Вот тут-то она отвернулась и пошла. Он видел, как она приостановилась и позвала мальчика, который был в группе людей, работавших в другом конце ангара; услыхав, он двинулся к ней, и вместе они вышли за ворота и скрылись из виду. Тогда Джиггс встал; аккуратно положив инструмент, который был у него в руке, он сквозь ткань нащупал рукой лежавшую в кармане монету, хотя особой нужды в этом не было: он и так чувствовал ее все время. Он не о женщине сейчас думал и не с ней говорил; тихо, без триумфа, без экзальтации он произнес:

– Покедова, шпионочка.

Между тем в отношении репортера они не могли сказать, видел он их или нет, хотя, вполне возможно, он не в состоянии был ничего видеть и слышать вообще; во всяком случае, стройная и еще довольно молодая негритянка со светлой кожей, в пальто и шляпке хоть и не новых, но модных, с плетеной корзинкой, аккуратно накрытой чистой тряпочкой, в руке, подошедшая к двери примерно в полдесятого, почти сразу же решила, что не в состоянии. Секунд десять она смотрела на него сверху вниз, полностью погруженная в совершенно безличное размышление, потом помахала рукой у него перед глазами и обратилась к нему по фамилии; потом обшарила его карманы, никак не перемещая и не шевеля его тело; одним проворным, бескостным, мягко-хищным осьминожьим движением ее рука проникла внутрь и вынырнула с двумя сложенными бумажками, лежавшими там, где их оставил Джиггс, потом рука совершила второй мягкий и быстрый нырок, на сей раз к себе под пальто, и явилась наружу пустой. Природа расы и пола говорила ей, что надо взять только одну из купюр, сколько бы их там ни лежало, в данном случае либо пятерку, либо доллар в зависимости от ее конкретных нужд, от настроения минуты и от общей ситуации, но она взяла их обе и, выпрямившись, опять стала смотреть сверху вниз на прислоненного к двери человека с неким сумрачным и по-прежнему безличным ханжеским осуждением.

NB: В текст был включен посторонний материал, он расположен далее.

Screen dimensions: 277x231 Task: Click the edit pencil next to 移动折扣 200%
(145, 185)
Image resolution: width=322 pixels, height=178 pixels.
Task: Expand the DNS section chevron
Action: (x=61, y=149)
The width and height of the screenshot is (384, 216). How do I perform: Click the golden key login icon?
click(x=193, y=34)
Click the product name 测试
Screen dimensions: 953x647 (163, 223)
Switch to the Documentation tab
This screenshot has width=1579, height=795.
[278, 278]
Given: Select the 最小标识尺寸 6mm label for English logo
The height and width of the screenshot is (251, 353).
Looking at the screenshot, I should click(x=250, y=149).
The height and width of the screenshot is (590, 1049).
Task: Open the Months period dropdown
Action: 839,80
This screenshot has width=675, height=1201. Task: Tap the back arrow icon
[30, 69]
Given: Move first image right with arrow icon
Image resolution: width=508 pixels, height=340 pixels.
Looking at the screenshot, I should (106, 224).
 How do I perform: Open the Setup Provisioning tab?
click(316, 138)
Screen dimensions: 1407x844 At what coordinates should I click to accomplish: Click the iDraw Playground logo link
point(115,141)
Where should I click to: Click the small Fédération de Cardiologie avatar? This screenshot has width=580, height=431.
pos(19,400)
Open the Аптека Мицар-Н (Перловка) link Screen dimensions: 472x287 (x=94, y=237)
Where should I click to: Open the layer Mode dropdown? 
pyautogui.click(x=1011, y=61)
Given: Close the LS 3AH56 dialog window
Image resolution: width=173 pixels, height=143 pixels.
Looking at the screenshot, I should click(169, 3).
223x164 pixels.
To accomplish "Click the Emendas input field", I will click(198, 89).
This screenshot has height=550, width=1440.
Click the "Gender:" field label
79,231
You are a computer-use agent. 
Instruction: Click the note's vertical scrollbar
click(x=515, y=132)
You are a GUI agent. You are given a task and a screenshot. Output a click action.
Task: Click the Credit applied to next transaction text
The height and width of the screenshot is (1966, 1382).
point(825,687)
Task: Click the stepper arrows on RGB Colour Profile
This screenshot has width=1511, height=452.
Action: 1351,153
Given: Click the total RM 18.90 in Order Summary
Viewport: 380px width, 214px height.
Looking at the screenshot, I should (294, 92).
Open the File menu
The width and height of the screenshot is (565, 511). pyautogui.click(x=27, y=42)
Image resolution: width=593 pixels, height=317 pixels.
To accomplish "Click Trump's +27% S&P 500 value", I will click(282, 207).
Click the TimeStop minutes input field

– Если он что отыщет потом у себя, урока тогда не будет, – сказала она вслух. – Надо же, разлегся на улице пьян-пьянешенек. Где он был, кто его знает, но какими же олухами надо быть – отпустили человека и не обчистили до конца.

Откуда-то из-под пальто она вытащила ключ, отперла дверь и, в свой черед, подхватила репортера, когда он начал неторопливо валиться в прихожую. Затем вошла, но, быстро вернувшись с лоханкой грязной воды, внезапно выплеснула ее всю разом ему в лицо; после чего вновь подхватила его, когда он, не найдя чем дышать, затрепыхался.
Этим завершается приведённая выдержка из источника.